Exercise text:
Hey there! I’m Pete and after having two beautiful daughters with my wife, Lauren, and two extremely wonderful, but rather needy pups, Bart and Benton, it only seemed logical to start this blog and share my life with the world!
After graduating law school and becoming a lawyer, I thought the stressful days and endless nights were over.; Boy was I wrong.
I’ve created this website to share the stories of my adventures and travels with my friends and family; my absolute love for unique eats and raves and reviews of the many places I go while living life….as The Outnumbered Father!
Yes, you read it right, the FOUR words. And you may be saying “Pete, ‘I love you’ is only THREE words…hopefully your poor kid doesn’t take after your math skills!” Look, you and I both hope my kids don’t take after my math skills. And like any parent, hearing “I love you” come out of my little one’s mouth makes me melt like a Hershey Bar on the Las Vegas Strip in the middle of July. She tells me that she loves me in her little toddler voice, and I just hand her my wallet and anything else I own… seriously, with two daughters, this is going to go really well for me 🙂
But the words that I absolute LOVE hearing from my little one are Daddy/Mommy “I want to help”. My little one is at the stage now where she understands so much and recognizes when mommy and daddy have to do things that otherwise take away our attention from her.
As this Baby Center Article states, between the ages 2 and 3, a child begins to comprehend the more complicated aspects of life and gains a deeper understanding of how she should treat people. So when my little one sees that mommy and daddy are doing housework, caring for her little sister, or walking the dogs, the idea that she says “I want to help” makes me happy. I’m beginning to see the development of a kind hearted, helpful, unselfish person. And truth be told, the idea that my daughter is shaping up to be a beautiful person makes me, perhaps selfishly, believe that my wife and I are doing parenting right.

Data extracts:
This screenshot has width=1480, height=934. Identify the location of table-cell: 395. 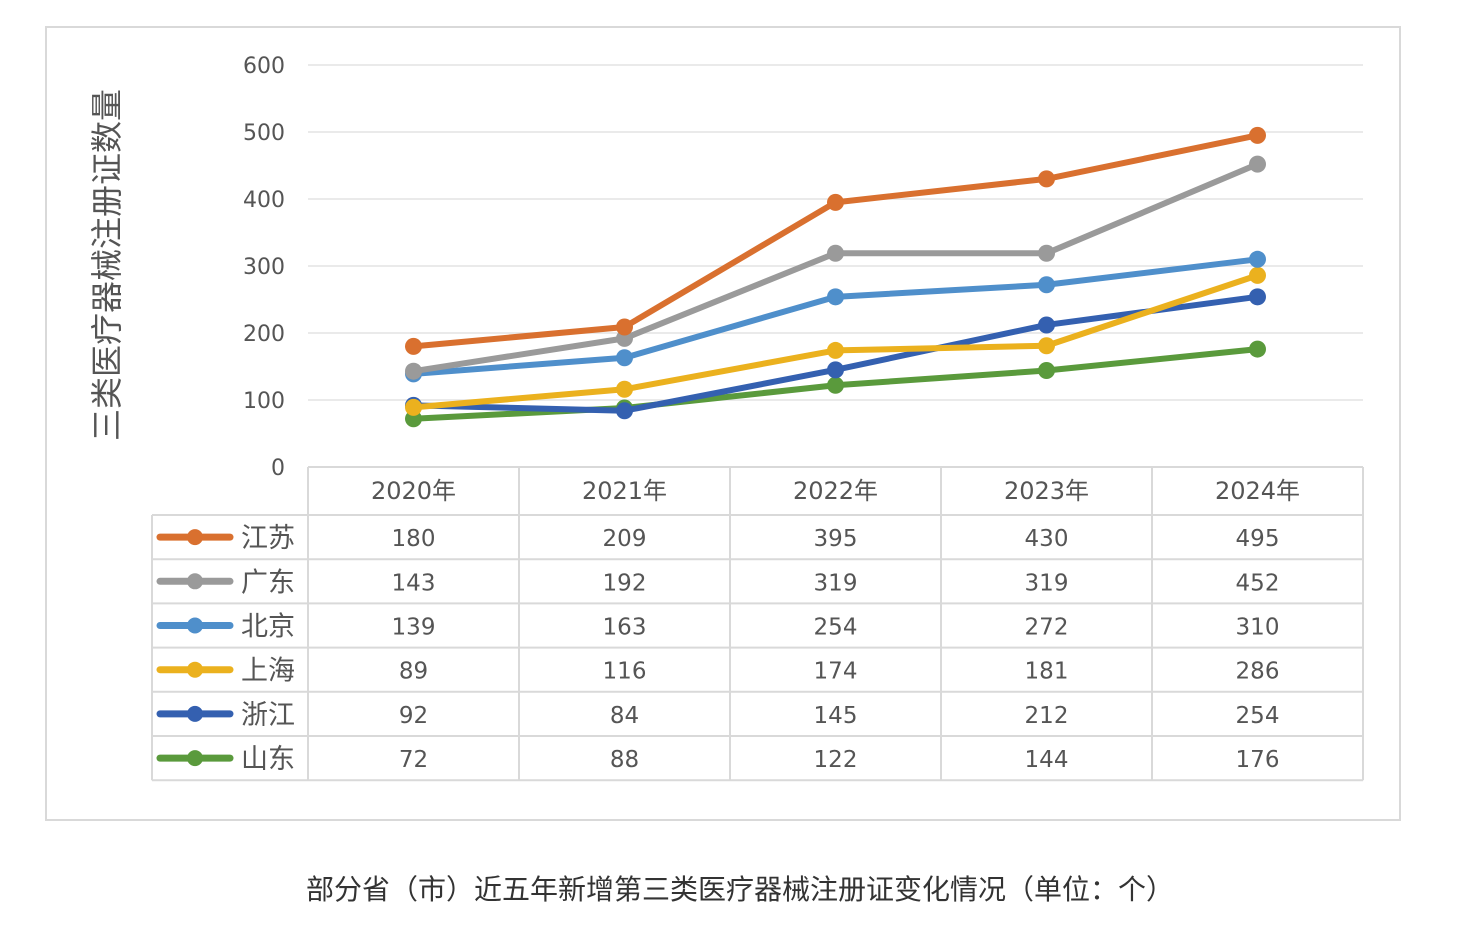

* * *

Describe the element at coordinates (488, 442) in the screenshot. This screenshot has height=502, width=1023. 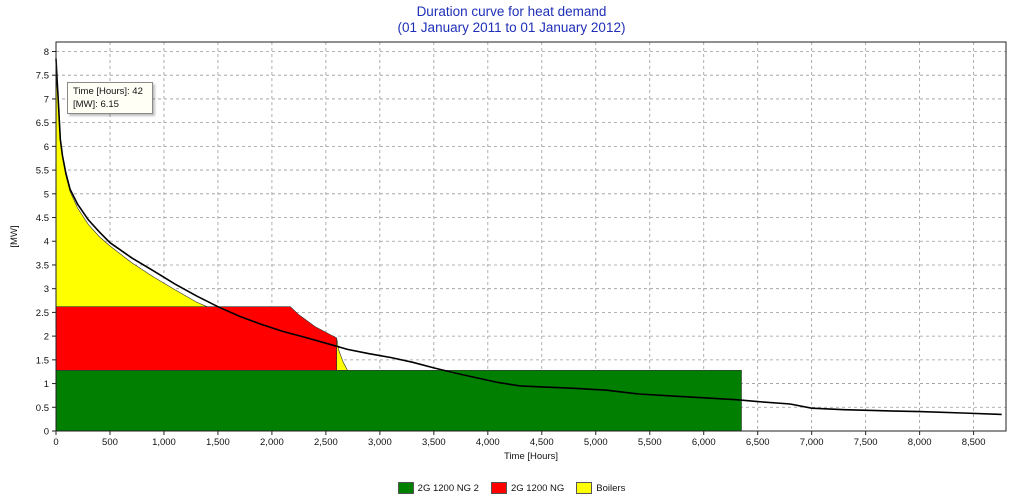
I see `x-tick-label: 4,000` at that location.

* * *

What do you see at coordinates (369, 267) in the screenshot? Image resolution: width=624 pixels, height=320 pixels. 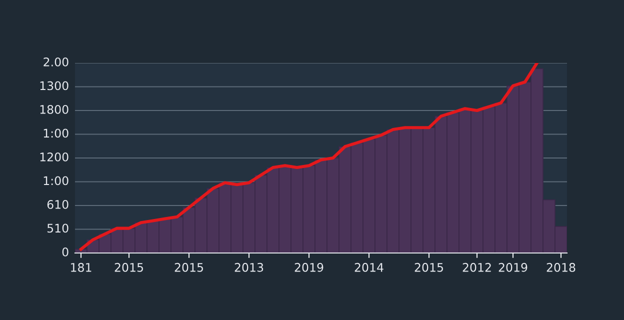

To do:
- A) Answer these questions about the blog post, one a line:
(i) What are the names of the two dogs?
(ii) According to the Baby Center Article, between what ages does a child begin to comprehend the more complicated aspects of life?
(iii) What did the writer think was over after graduating law school and becoming a lawyer?
- B) Reproduce the blog post word for word, starting with "After graduating law" and going on through "The Outnumbered Father!".
- C) In the blog post, why does hearing the little one say "I want to help" make the writer happy? Answer in one to three sentences.
The material comes from a different source than the blog post.

Answers by item number:
- A)
(i) Bart and Benton.
(ii) Between the ages 2 and 3.
(iii) The stressful days and endless nights.

- B)
After graduating law school and becoming a lawyer, I thought the stressful days and endless nights were over.; Boy was I wrong.
I’ve created this website to share the stories of my adventures and travels with my friends and family; my absolute love for unique eats and raves and reviews of the many places I go while living life….as The Outnumbered Father!

- C) It shows him the development of a kind hearted, helpful, unselfish person. Seeing his daughter shaping up to be a beautiful person also makes him believe that he and his wife are doing parenting right.